Broken from the sequence of an ugly divorce and a devastating car accident, Rhoda Janzen finds herself facing a harsh new reality in her forties. Long distanced from her conservative Mennonite family in California but still close to her sympathetic but stoic parents, Janzen boards a plane to abandon the lake house she once shared with her volatile husband and recuperate far from her old life.
Returning home to her traditional roots, Janzen laces anecdotes from her unique upbringing with the more complicated nature of her present. There were many times Mennonite In A Little Black Dress could have dissolved into a maudlin reflection of her tumultuous marriage and emotional and physical injuries, but it never does.
The synopsis above probably did nothing to sell you on how truly funny this book is. But it really is.
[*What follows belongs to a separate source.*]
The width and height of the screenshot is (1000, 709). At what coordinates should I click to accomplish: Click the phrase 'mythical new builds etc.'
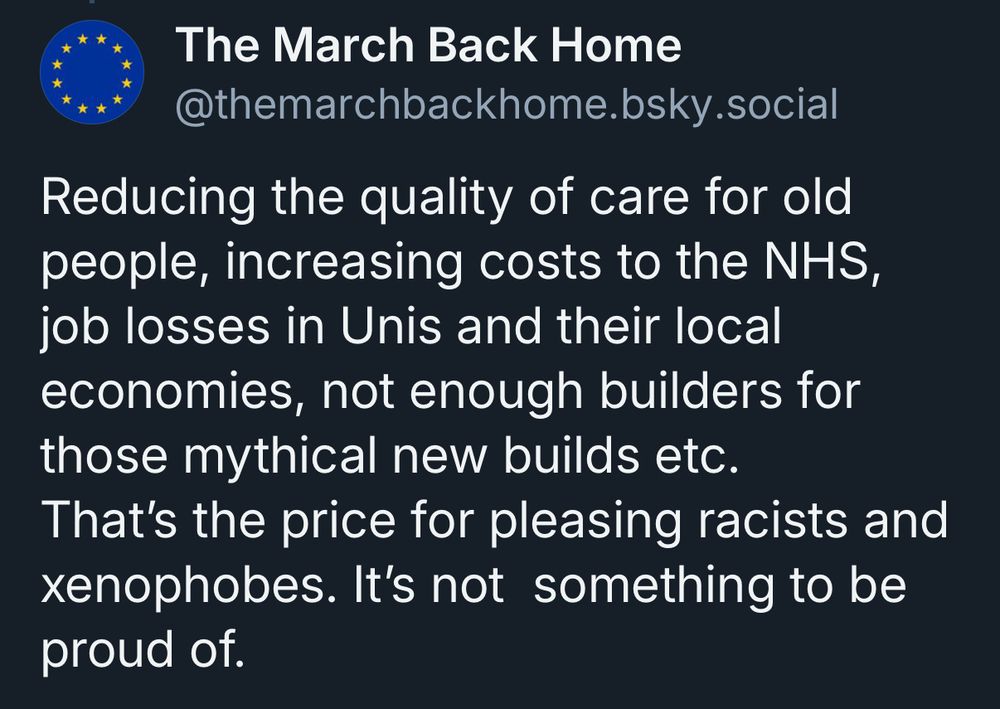click(460, 457)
I read this book quickly, laughing at points until tears streamed down my face. Janzen’s mother, Mary, totally steals the show; her snappy one-liners and innocent-yet-savvy expressions were hilarious. And Janzen herself is a heroine we can all root for — a brilliant but damaged Everywoman. When her husband of many decades announces he’s leaving her for a man he met online, she crumbles. But her memoir doesn’t focus so much on her dissolution as it does the way she cobbles together the pieces of her broken heart into a new, stronger one.
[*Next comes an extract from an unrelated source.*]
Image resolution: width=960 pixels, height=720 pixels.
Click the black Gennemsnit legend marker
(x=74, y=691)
As Janzen relives her marriage to Nick, a charismatic but unpredictable academic, we begin to feel her pain — and then we get angry. Why in the world would Rhoda stay with a man this violent, this harsh and mean-spirited? Like many, I wanted to shake Rhoda for being weak. Plain and simple, Nick was an abusive husband. Physically, emotionally — the scars ran deep. But as Janzen is sharing this story after the fact, we don’t become infinitely frustrated with her. As readers we understand she’s been through a (very) trying time; she’s seen the error of her ways. She’s making amends. She’s moving forward.
And that “moving forward” brings her home. You can’t help but giggle with — not at — her Mennonite family, learning about their traditional habits and practices. Janzen helpfully outlines a history of the Mennonites at the close of the book, and I almost wish this had come earlier as a short introduction. I’ll be perfectly honest: I was completely ignorant about Mennonites. I (wrongfully) assumed they lived as many of the local Amish do here in Maryland: very simply. Without electricity or running water. Without a working telephone. Imagine my surprise, then, when I read about Janzen’s childhood — the simple, homemade clothes; the public school education — and realized she was integrated with mainstream kids. Sometimes with hilarious results.
Then I felt dumb.
Mennonite In A Little Black Dress was the perfect combination of light and darkness, humor and poignancy. When Janzen recalled the kindness her students showed her after her car accident — carrying her bags around campus, writing her notes on the chalkboard so she wouldn’t have to lift her arms — I actually had tears in my eyes. Still smarting from her divorce, Janzen said she couldn’t help but feel as though the young people sensed more than just the pain of her broken bones. They took care with her. Though that passage was only a page or two long, it was one of the most memorable parts of the book.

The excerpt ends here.